Image_4_Mechanisms of CPT1C-Dependent AMPAR Trafficking Enhancement.TIF (440.05 kB)

Image_4_Mechanisms of CPT1C-Dependent AMPAR Trafficking Enhancement.TIF

Download (440.05 kB)
posted on 08.08.2018 by Esther Gratacòs-Batlle, Mireia Olivella, Nuria Sánchez-Fernández, Natalia Yefimenko, Federico Miguez-Cabello, Rut Fadó, Núria Casals, Xavier Gasull, Santiago Ambrosio, David Soto

In neurons, AMPA receptor (AMPAR) function depends essentially on their constituent components:the ion channel forming subunits and ion channel associated proteins.
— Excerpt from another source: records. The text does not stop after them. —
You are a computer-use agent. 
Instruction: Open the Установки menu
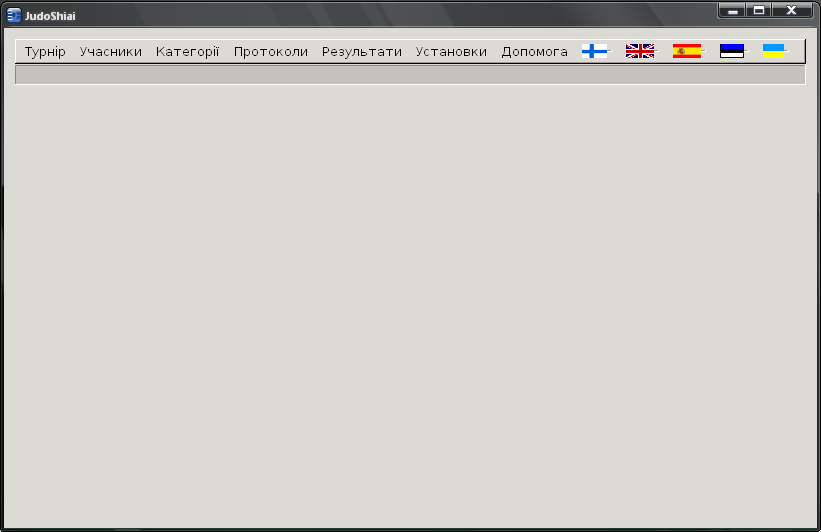click(x=451, y=52)
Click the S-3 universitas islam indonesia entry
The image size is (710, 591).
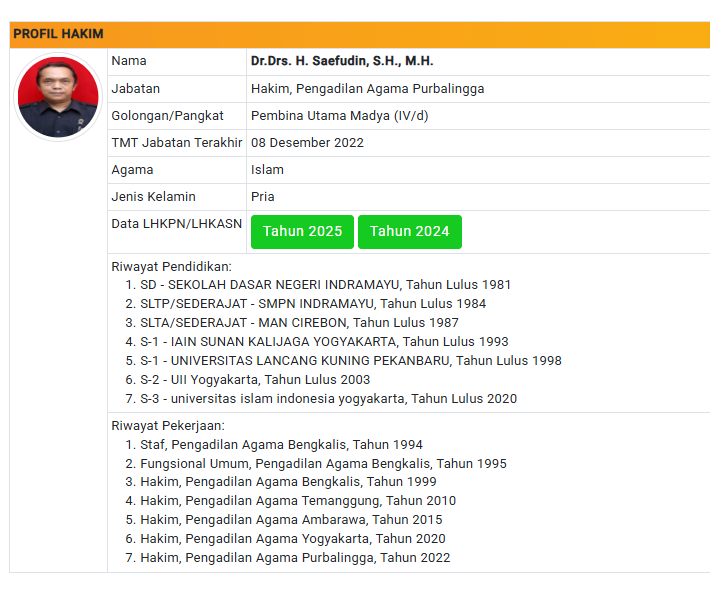[x=328, y=399]
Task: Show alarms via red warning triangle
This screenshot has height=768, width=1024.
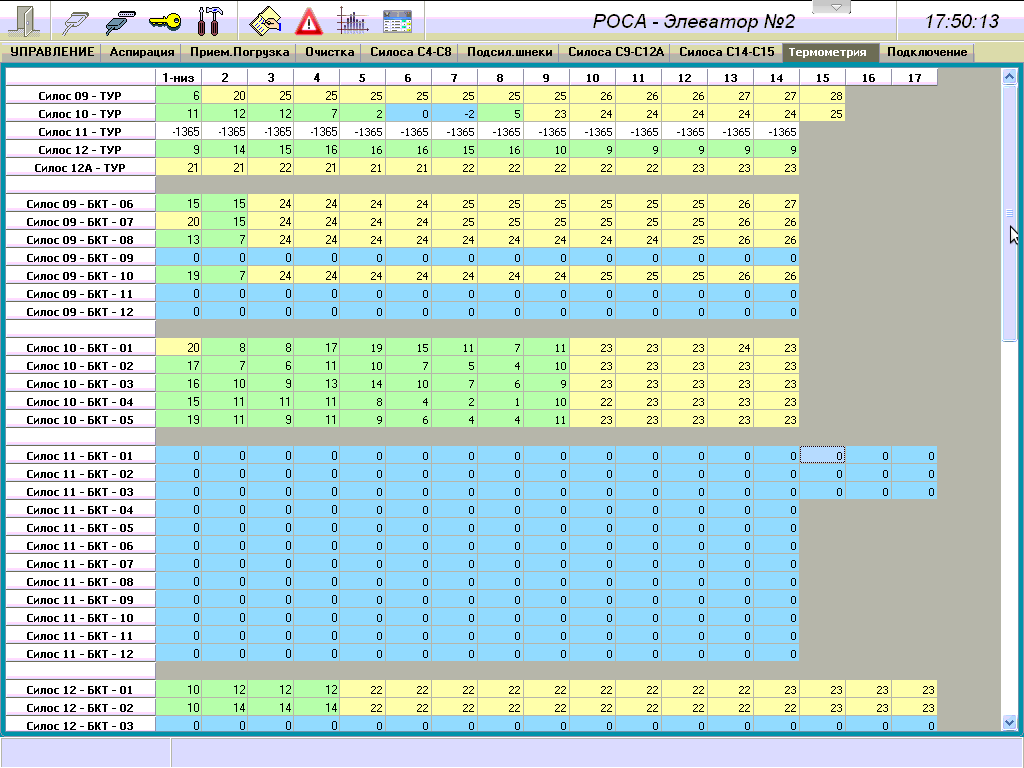Action: [310, 20]

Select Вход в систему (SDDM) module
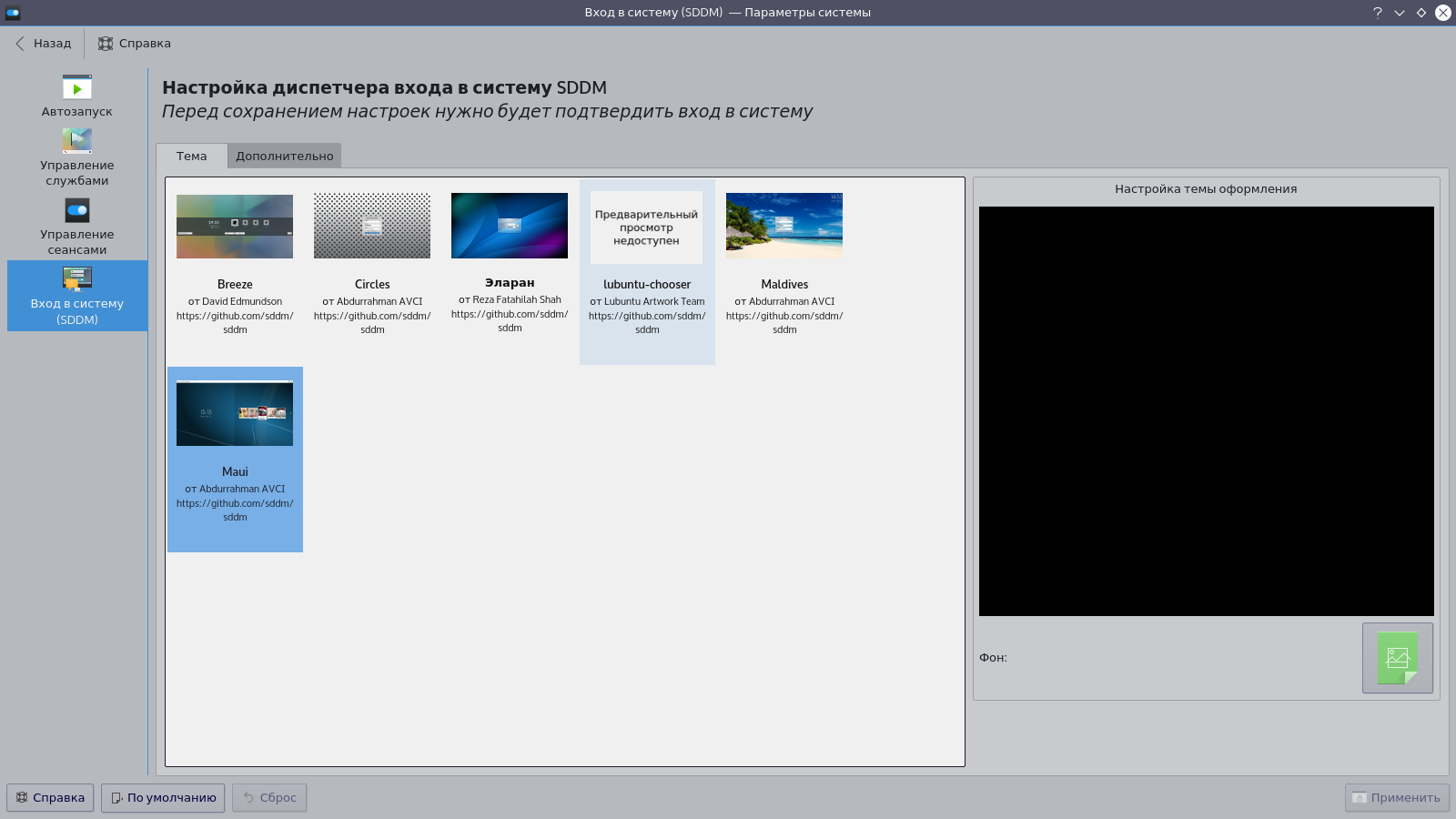pos(76,296)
On the other hand, AMPAR trafficking is tightly regulated by a vast number of intracellular neuronal proteins that bind to AMPAR subunits. It has been recently shown that the interaction between the GluA1 subunit of AMPARs and carnitine palmitoyltransferase 1C (CPT1C), a novel protein partner of AMPARs, is important in modulating surface expression of these ionotropic glutamate receptors. Indeed, synaptic transmission in CPT1C knockout (KO) mice is diminished supporting a positive trafficking role for that protein. However, the molecular mechanisms of such modulation remain unknown although a putative role of CPT1C in depalmitoylating GluA1 has been hypothesized. Here, we explore that possibility and show that CPT1C effect on AMPARs is likely due to changes in the palmitoylation state of GluA1. Based on in silico analysis, Ser 252, His 470 and Asp 474 are predicted to be the catalytic triad responsible for CPT1C palmitoyl thioesterase (PTE) activity. When these residues are mutated or when PTE activity is inhibited, the CPT1C effect on AMPAR trafficking is abolished, validating the CPT1C catalytic triad as being responsible for PTE activity on AMPAR. Moreover, the histidine residue (His 470) of CPT1C is crucial for the increase in GluA1 surface expression in neurons and the H470A mutation impairs the depalmitoylating catalytic activity of CPT1C. Finally, we show that CPT1C effect seems to be specific for this CPT1 isoform and it takes place solely at endoplasmic reticulum (ER). This work adds another facet to the impressive degree of molecular mechanisms regulating AMPAR physiology.